Abstract

Since 2015, Saudi Arabia has led a foreign military intervention against the Houthi movement, which took over major parts of Yemen. The intervention, which manifests mainly in airstrikes, has attracted widespread controversy in media and politics as well as a large body of (qualitative) academic literature discussing its background and ways to escape it. Complementary to these efforts and connecting to the literature on oil and conflict, this study provides unique quantitative insights into what drives the extent of military interaction. We use a vector autoregressive (VAR) model to analyse the interactions between Saudi airstrikes in Yemen, gains of the Houthi movement on Yemeni ground, their attacks on Saudi Arabian soil, and crude oil prices. Our approach builds on high-resolution data from the Yemen Data Project and the Armed Conflict Location and Event Data Project.

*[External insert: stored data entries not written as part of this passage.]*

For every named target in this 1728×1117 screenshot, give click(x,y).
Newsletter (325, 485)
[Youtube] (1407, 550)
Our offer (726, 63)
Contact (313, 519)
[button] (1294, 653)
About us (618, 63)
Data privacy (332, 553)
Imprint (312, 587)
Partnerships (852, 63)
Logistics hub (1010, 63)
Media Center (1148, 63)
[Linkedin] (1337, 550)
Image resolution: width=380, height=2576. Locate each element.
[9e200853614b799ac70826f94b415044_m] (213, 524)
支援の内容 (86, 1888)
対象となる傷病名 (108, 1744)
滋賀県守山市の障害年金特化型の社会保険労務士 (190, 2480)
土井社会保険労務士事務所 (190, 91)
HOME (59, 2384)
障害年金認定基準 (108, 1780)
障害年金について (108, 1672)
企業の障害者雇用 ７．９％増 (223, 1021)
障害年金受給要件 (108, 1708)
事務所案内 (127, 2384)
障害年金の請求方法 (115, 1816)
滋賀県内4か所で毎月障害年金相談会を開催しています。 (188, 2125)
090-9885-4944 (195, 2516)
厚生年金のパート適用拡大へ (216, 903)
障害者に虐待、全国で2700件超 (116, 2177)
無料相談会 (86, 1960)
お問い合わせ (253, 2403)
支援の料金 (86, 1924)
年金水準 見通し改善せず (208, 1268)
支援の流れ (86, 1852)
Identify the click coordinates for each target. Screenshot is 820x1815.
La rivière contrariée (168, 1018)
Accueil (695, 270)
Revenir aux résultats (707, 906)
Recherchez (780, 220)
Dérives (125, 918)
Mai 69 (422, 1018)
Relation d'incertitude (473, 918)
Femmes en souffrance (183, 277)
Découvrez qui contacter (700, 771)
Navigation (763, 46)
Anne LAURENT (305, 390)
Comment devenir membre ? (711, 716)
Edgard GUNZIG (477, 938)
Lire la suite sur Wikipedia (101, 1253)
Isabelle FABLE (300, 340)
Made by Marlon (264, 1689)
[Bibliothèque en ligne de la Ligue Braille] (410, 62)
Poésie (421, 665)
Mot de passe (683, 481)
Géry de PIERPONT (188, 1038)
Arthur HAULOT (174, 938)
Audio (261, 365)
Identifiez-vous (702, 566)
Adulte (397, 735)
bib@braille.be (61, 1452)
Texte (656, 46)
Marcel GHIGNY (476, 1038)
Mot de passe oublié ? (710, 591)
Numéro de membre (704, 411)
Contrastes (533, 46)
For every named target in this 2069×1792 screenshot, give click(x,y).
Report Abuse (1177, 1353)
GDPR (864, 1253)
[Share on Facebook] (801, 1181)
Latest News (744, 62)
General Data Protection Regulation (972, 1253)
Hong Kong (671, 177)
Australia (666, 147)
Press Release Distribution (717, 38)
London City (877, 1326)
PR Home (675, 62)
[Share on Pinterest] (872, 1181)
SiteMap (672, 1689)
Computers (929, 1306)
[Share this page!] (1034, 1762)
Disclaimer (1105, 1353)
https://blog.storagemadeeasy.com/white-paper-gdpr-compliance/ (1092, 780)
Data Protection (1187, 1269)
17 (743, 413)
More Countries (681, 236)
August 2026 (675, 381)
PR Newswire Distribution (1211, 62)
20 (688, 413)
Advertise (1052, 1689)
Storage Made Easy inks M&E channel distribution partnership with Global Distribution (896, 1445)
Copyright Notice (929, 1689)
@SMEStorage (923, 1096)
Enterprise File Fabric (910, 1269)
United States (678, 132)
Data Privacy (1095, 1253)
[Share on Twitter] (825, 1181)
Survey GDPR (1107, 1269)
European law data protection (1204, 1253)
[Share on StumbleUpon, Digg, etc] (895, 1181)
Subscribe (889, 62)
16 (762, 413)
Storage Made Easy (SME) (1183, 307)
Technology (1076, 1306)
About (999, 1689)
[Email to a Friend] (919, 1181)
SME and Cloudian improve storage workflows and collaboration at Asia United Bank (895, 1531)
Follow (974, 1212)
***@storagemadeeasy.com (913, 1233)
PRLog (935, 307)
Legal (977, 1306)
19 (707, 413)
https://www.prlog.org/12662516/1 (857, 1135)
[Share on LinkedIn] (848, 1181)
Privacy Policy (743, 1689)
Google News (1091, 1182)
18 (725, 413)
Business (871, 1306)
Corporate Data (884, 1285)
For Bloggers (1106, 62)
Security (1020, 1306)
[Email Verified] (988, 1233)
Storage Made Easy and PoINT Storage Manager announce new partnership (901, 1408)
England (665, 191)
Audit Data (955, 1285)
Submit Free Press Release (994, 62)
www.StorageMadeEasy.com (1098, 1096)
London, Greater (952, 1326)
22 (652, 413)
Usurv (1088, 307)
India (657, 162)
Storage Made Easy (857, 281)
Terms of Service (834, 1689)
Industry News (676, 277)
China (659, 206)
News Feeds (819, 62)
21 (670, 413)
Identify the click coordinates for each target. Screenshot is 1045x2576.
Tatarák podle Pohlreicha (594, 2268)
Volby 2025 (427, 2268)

Our results show not only that the airstrike campaign has been factually impotent to repulse the Houthi movement but also that the movement’s expansion in Yemen has not driven Saudi airstrikes. These findings draw both suitability and justification of the intervention further into question. Moreover, although the data fail to show that oil price levels drive the developments, our model identifies oil price volatility as a determinant for the airstrikes. However, the intervention has, in turn, no significant effect on oil markets. Besides adding to the academic discourse on oil and conflict, our results have implications for energy and climate policy: a coordinated transition might not deteriorate regional security, while uncertainty and fluctuations can increase conflict potential.